More than half of children in war-torn Syria are missing out on education, the UN children’s agency UNICEF said Sunday, with a third of schools in ruins or commandeered by fighters. The figures are a sharp rise from previous estimates when UNICEF said a third of Syrian children were out of school.
Inside Syria, there are over 2.4 million children out of school; nearly 40 per cent are girls. This number has likely increased in 2020 due to the impact of the COVID-19 pandemic which exacerbated the disruption to education in Syria. One in three schools inside Syria can no longer be used because they were destroyed damaged or is being used for military purposes. Children who are able to attend school often learn in overcrowded classrooms and in buildings with insufficient water and sanitation facilities, electricity, heating or ventilation.
“After almost ten years of war in Syria, more than half of children continue to be deprived of education,” UNICEF said in a statement, estimating there are over 2.4 million children out of school inside the country. “This number has likely increased in 2020 due to the impact of the Covid-19 pandemic, which exacerbated the disruption to education in Syria,” said Ted Chaiban, UNICEF’s chief for the Middle East and North Africa, alongside Syria crisis boss Muhannad Hadi, in a joint statement.

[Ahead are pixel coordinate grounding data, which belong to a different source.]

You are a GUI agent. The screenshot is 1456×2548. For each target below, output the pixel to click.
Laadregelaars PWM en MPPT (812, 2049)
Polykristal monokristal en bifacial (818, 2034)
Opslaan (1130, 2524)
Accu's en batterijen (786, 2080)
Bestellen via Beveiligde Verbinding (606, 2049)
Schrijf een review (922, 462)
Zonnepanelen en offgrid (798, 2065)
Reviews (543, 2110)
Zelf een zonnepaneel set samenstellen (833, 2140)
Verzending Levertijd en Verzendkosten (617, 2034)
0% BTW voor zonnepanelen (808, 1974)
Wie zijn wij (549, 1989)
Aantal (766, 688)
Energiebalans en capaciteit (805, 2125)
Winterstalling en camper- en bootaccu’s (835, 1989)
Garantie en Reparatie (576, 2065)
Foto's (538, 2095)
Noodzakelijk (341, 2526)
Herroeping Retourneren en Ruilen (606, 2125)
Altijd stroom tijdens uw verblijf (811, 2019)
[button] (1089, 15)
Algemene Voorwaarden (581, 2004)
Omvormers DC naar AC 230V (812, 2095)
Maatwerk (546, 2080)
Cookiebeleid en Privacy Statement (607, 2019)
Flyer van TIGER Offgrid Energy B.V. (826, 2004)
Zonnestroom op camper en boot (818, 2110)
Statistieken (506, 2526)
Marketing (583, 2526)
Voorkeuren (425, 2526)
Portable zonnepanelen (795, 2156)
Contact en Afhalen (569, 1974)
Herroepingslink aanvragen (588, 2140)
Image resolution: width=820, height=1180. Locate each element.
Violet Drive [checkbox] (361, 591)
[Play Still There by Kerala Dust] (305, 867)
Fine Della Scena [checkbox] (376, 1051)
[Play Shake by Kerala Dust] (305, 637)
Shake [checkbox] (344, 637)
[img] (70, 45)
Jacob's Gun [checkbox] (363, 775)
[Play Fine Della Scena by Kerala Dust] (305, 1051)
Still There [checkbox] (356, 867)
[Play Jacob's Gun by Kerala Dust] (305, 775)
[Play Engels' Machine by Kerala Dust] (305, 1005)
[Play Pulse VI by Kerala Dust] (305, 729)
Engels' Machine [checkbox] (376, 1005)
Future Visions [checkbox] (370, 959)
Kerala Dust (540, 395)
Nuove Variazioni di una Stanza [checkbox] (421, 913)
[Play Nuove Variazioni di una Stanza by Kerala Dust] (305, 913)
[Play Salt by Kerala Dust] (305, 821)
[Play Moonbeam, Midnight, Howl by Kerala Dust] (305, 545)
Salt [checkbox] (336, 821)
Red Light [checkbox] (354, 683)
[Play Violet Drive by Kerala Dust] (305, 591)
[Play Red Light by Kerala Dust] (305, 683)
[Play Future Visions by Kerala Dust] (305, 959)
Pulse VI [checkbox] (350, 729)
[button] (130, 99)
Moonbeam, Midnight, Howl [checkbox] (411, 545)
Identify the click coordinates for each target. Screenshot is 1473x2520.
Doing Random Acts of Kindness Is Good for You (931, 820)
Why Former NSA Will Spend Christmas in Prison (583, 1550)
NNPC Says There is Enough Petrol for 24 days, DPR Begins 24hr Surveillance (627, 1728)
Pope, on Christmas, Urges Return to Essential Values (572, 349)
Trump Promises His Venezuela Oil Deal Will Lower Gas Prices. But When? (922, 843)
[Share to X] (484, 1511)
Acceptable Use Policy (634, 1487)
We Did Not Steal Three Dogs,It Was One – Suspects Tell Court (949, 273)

The UN is able to confirm nearly 700 attacks on education facilities and personnel in Syria since the verification of grave violations against children began. Last year, 52 attacks were confirmed. While the war continues, education remains the beacon for millions of children. It is a right that should be protected and persevered.
Syria’s civil war erupted in 2011 after the violent repression of protests, quickly spiralling into a complex conflict that pulled in numerous actors, including jihadist groups and foreign powers. Over 387,000 people have been killed, and more than half of Syria’s pre-war population of 20 million have been forced to flee their homes. “One in three schools inside Syria can no longer be used because they were destroyed, damaged or are being used for military purposes,” the statement added.